第32話:相棒

 僕のプレゼンについて、保留のまま時間が過ぎた。

 久嬉代さんは輝一さん次第で、その輝一さんからは答えがない。

 このみさんは基本的に賛成のようだけど、海太くんの拒否反応を見ては何も言えないようだ。


 状況の変わらないまま、金曜日を迎えた。山のてっぺんのお宮を掃除する日で、海太くんが活喜ファームに居る最終日。

 また長期の休みが取れれば来るそうだが、「たぶん栗の出荷じゃろ」と言っていた。


 朝の収穫が終わったところで、その彼と僕とが輝一さんに呼ばれた。JAに出す分だけだったので、ほとんど疲れた感覚もない。

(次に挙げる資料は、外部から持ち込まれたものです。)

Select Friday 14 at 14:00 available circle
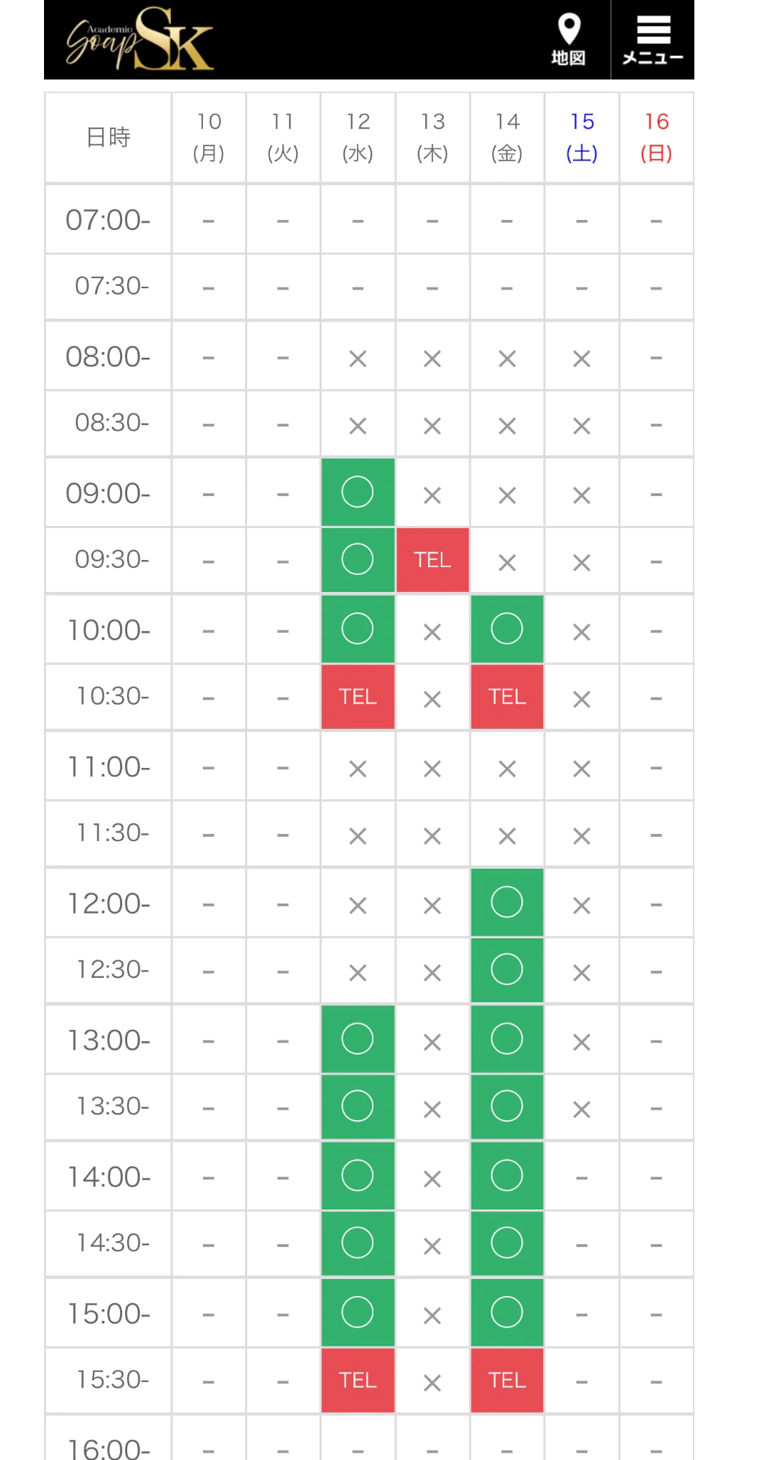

「譲くんの言いよったはなしゃあ、あっちこっち聞いてみよるけえなあ」

「あっ、はい、いえ。慌てても、ええことないんで」


 明確な返答をしないまま、立ち消えにするような人でない。だから催促をしたつもりもなかったが、そう見えただろうか。

 謝ろうと思うと、どうやら続きがあるらしい。


「ほいで、そのついでに聞いたんじゃけどなあ。そこの尾根ぇあるじゃろ」


 今日の掃除は活喜ファームの北の山だけれど、輝一さんが指したのは西の方向だ。見上げてみれば、尾根と言うだけあって繋がってはいる。


「親子連れの熊が、向こうの里の近くまで下りとるらしいわ」

「えっ、じゃあ掃除は中止いうことです?」


 母屋の裏の倉庫へ視線を投げた。掃除の道具を出してくれと輝一さんが頼んだのだ、久嬉代さんとこのみさんに。

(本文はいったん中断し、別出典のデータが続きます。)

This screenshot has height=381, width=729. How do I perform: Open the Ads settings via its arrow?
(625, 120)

 なんで久嬉代さんに? と思っていたが、どうやらこのみさんを遠ざけたのが本来だ。


「いやいや。山に熊はって当たり前じゃけえな、その親子だけでもなあし。まあ低いとこで見た言うんなら、腹ぁ空かせとるんかもしれんが」


 それならやはり危ない。硬くなる僕に、輝一さんはまた「いやいや」と手を振る。


「距離ぃ見てみぃ」


 あの尾根と最初に示したところから、輝一さんの太い指がさあっと水平に動く。

 およそ九十度、その通りに尾根を歩けば、一キロ以上があるだろう。熊の目撃は山を下りたところで、さらに距離が伸びる。

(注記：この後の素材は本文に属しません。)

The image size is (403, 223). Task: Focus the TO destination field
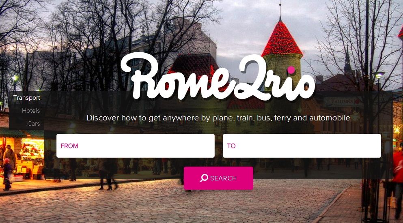pyautogui.click(x=302, y=146)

「餌でも吊り下げて呼びゃあ別じゃが、わざわざ来るほど熊どんも暇じゃなあわ。じゃけえ要らん心配はせんでええけど」

「けど?」

「要らん話が耳ぃ入らんようにせえ、言うことですね」


 輝一さんが息を継ぎ、僕が問う。受けてすぐさま、海太くんが答えを言った。

 そこまで聞いてようやく、集まる土地の人の雑談に気を配れという意図を理解した。


 それからキャベツの軸の味噌汁で朝食を食べ、地域の人たちが集まるのを待った。午前九時が目安らしいが、総勢十一人が揃って出発したのは九時半過ぎだ。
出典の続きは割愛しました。